In einem Kiewer Café sitzt derweil Daniele. Er beobachtet das bunte Treiben und versucht, sich von seinem schlechten Gewissen abzulenken. Aber das Gewissen siegt. Und das Gewissen setzt auch schon den Gedankenapparat in Gang - Hirnwichserei nennt das der italienische Psychologe Giacobbe und auch Daniele könnte mal wieder eine Sitzung bei seinem Therapeuten gebrauchen. Aber er kann jetzt nicht nach Italien zurückkehren im Moment - würde er es, würde der gemeinsame Plan platzen. Er hat gestern noch kurz mit seinem Auftraggeber gesprochen - mit dem einzigen Mann, der die Macht hat, ihm alles zu versprechen: eine Menge Geld, Rache an seinem Vater, einen Neuanfang... aber ist es wirklich ein Neuanfang, wenn man die Vergangenheit nie gänzlich abschütteln kann? Die Vergangenheit, in der er einen Unschuldigen in etwas hineingeritten hat, das dieser vielleicht gar nicht will?
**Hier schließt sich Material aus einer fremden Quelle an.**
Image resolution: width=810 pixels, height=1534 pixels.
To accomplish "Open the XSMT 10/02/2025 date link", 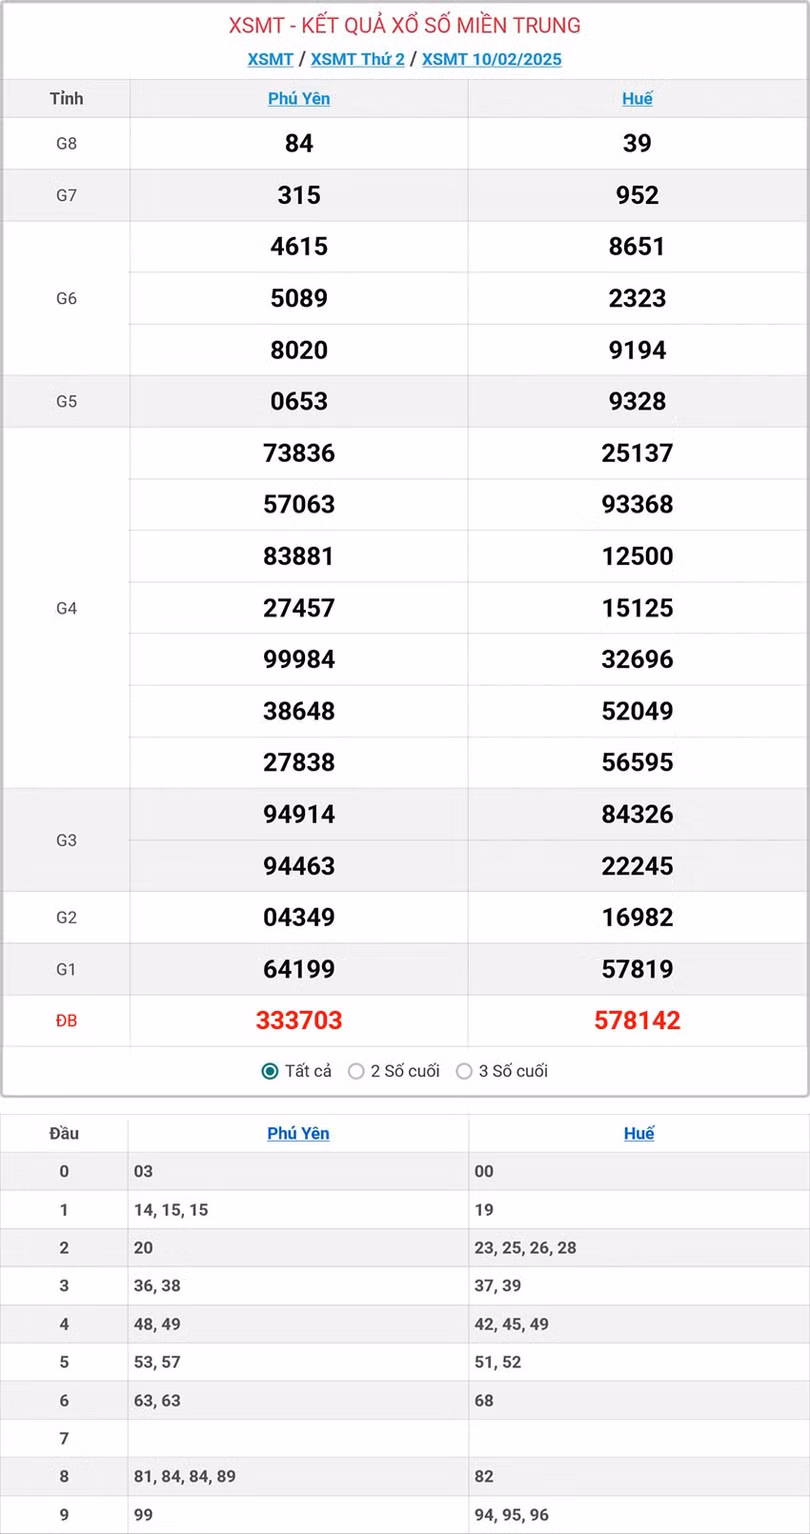I will pos(491,59).
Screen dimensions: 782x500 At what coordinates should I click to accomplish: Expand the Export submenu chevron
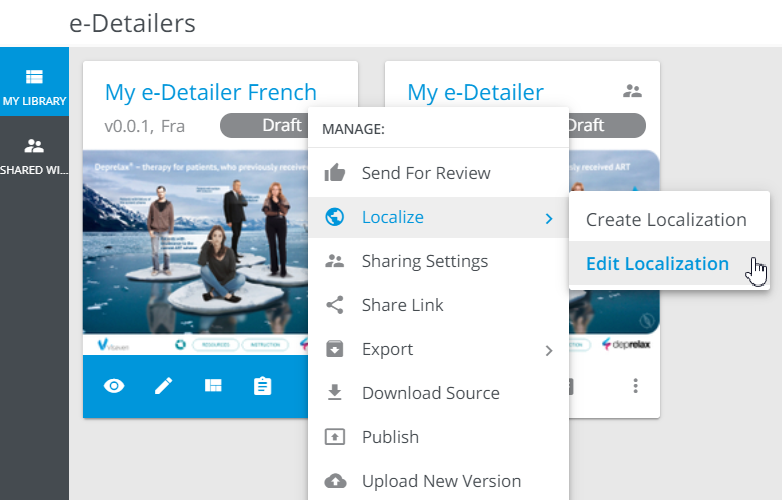point(548,349)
Aber ist Michael wirklich unschuldig? Unschuldige haben schließlich ein Bewusstsein für das Schlechte in der Welt. Und das hat er nicht. Also ist Michael genauso einer von den Schlechten. Und er ist der Gute. Er und sein Auftraggeber. Seien wir doch mal ehrlich: Woher soll ein oberflächlicher Typ wie Michael wissen, was gut für ihn ist? Eigentlich ist das Motiv seines Auftraggebers also ziemlich edel.
Stop it!
Das sind schon wieder hypothetische Gedanken.
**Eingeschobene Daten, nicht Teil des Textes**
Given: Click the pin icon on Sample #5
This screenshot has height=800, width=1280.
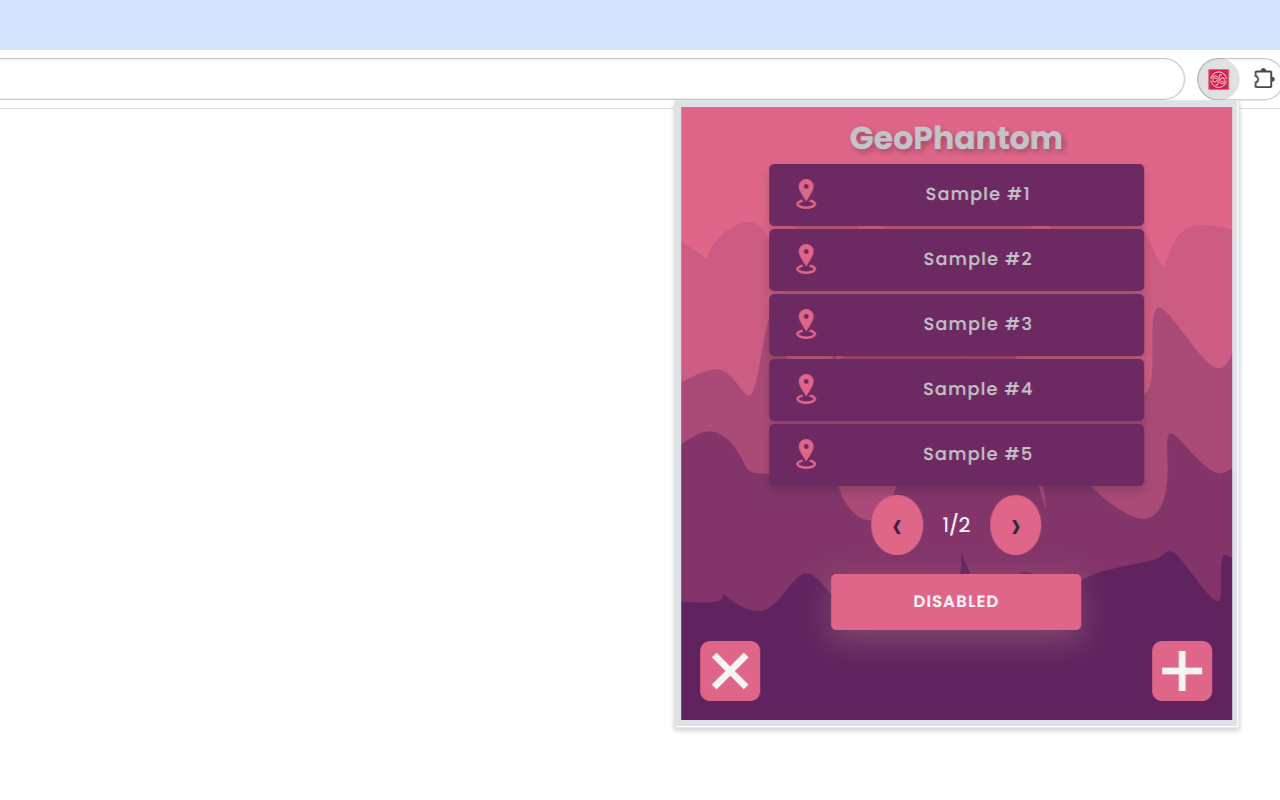Looking at the screenshot, I should [x=806, y=454].
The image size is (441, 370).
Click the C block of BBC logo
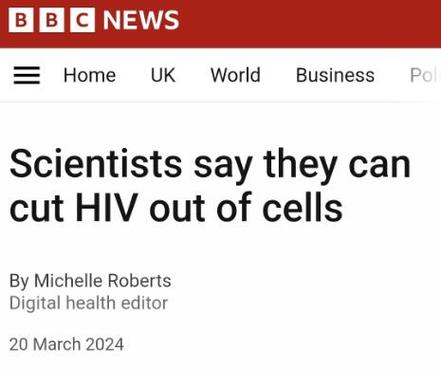click(x=82, y=20)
Dieses Denken bringt ihm nichts. 'Hör auf mit der elenden Fragerei!', sagt er zu sich selbst und denkt an den Newhart-Sketch, in dem eine Frau von ihrem Therapeuten eine ganz einfache Empfehlung kriegt, mit ihren Gedanken aufzuhören:
Stop it!
Wenn sein Exil vorüber ist, wird er sich auf jeden Fall einen neuen Therapeuten suchen. Einen guten. Genug Geld hat er ja jetzt.

Daniele hat genug von Café und Leuten, will wieder zurück in sein Hotel und steht auf. Er kramt in seiner Tasche, findet sein Portemonnaie - da steht auf einmal ein Mann in Schwarz hinter ihm.